(DOCUMENT SECTION Opens)

Public social events in Karachi generate a lot of excitement. However, the 11th Karachi Literature Festival did not seem to be generating a lot of buzz. Instead, the three day festival of books, ambled to a start on Friday, 28th February 2020 at the Beach Luxury Hotel. As one came through the entrance of books through the security cordon, one was met with the familiar sight of the food court to the right, and the path leading to Beach Luxury Hotel’s entrance was lined with sponsored stalls.
The crowds were sparse on the Friday evening that the Literature Festival was going to begin, but the omens, became the portents began to turn sour when one hit up the tea stall to find, (1) it wasn’t operational (2) once it would be, they would charge patrons for tea, rather than distribute it freely as they had done in previous years’ KLF’s. We were to discover that there would also not be any distribution of free water bottles at semi-regular intervals at the Literature Festival, either. This is the sort of corporate cost-cutting that makes a small amount of savings, but makes things a little less bearable for the general audience.

(DOCUMENT SECTION Closes)

> [PROBLEMS AND TASKS]
1. Translate this sentence from the passage on the Karachi Literature Festival into Spanish: "Public social events in Karachi generate a lot of excitement."
2. Answer these questions from the passage on the Karachi Literature Festival:
(a) On what date did the festival begin?
(b) At which hotel was the festival held?
(c) What was not handed out for free at semi-regular intervals?
Answer using only the passage on the Karachi Literature Festival.

(INFORMATION SHOWN Opens)

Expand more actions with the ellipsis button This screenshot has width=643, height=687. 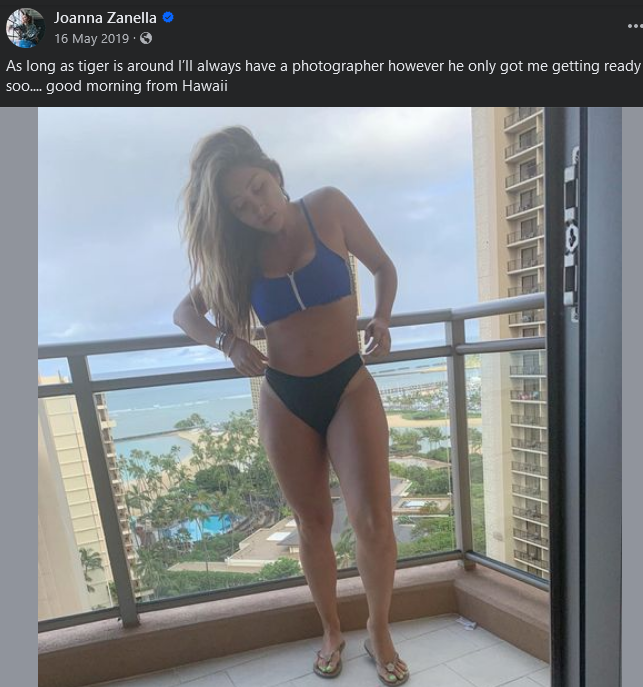635,26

(INFORMATION SHOWN Closes)

> [ACTIVITY ANSWERS]
1. Los eventos sociales públicos en Karachi generan mucho entusiasmo.

2.
(a) Friday, 28th February 2020
(b) The Beach Luxury Hotel
(c) Water bottles